■ WHAT YOU ARE ASKED TO DO: In the listing below, find the line with "Expand the Emails menu" and the line with "430x430 pixels. Task: Open", then return them and every line between them exactly, minus the pictures.

■ INPUT FOR THIS TASK:
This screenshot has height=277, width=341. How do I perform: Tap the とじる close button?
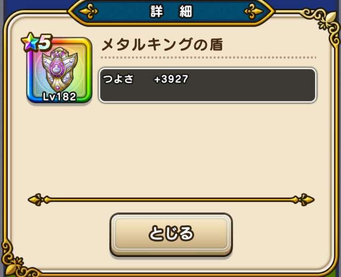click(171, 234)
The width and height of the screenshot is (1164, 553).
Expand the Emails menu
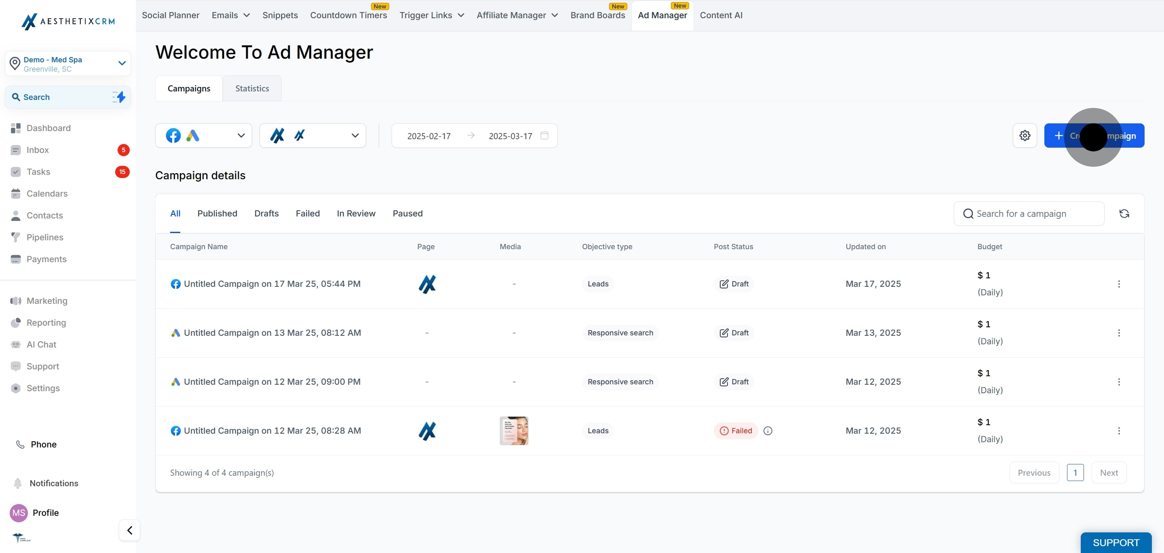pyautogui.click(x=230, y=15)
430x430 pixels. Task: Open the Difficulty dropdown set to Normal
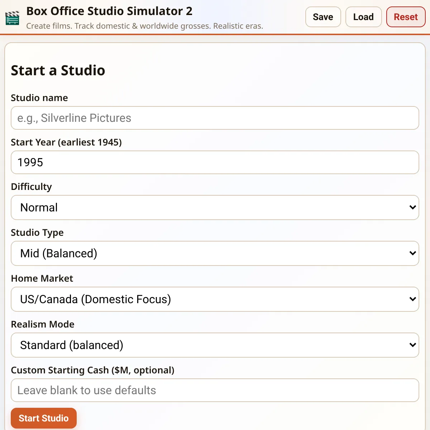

* * *

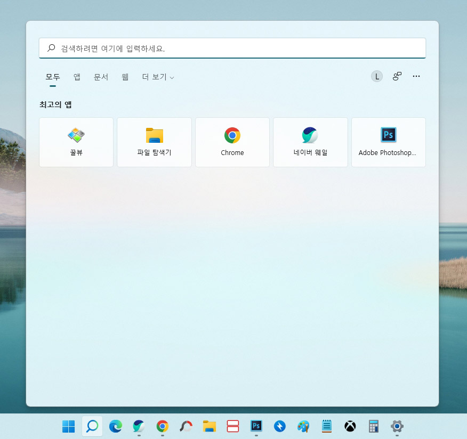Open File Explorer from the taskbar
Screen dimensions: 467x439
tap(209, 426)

...

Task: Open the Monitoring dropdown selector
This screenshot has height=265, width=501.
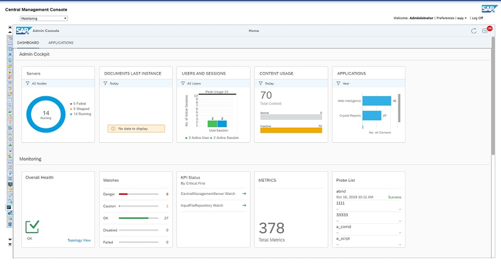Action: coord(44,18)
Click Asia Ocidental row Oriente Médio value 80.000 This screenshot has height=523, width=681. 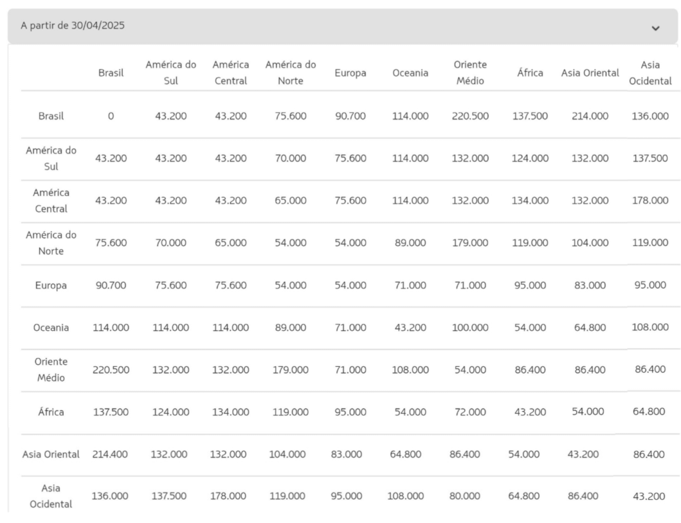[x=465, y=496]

■ ANSWER:
Expand the Emails menu
pyautogui.click(x=230, y=15)
430x430 pixels. Task: Open the Difficulty dropdown set to Normal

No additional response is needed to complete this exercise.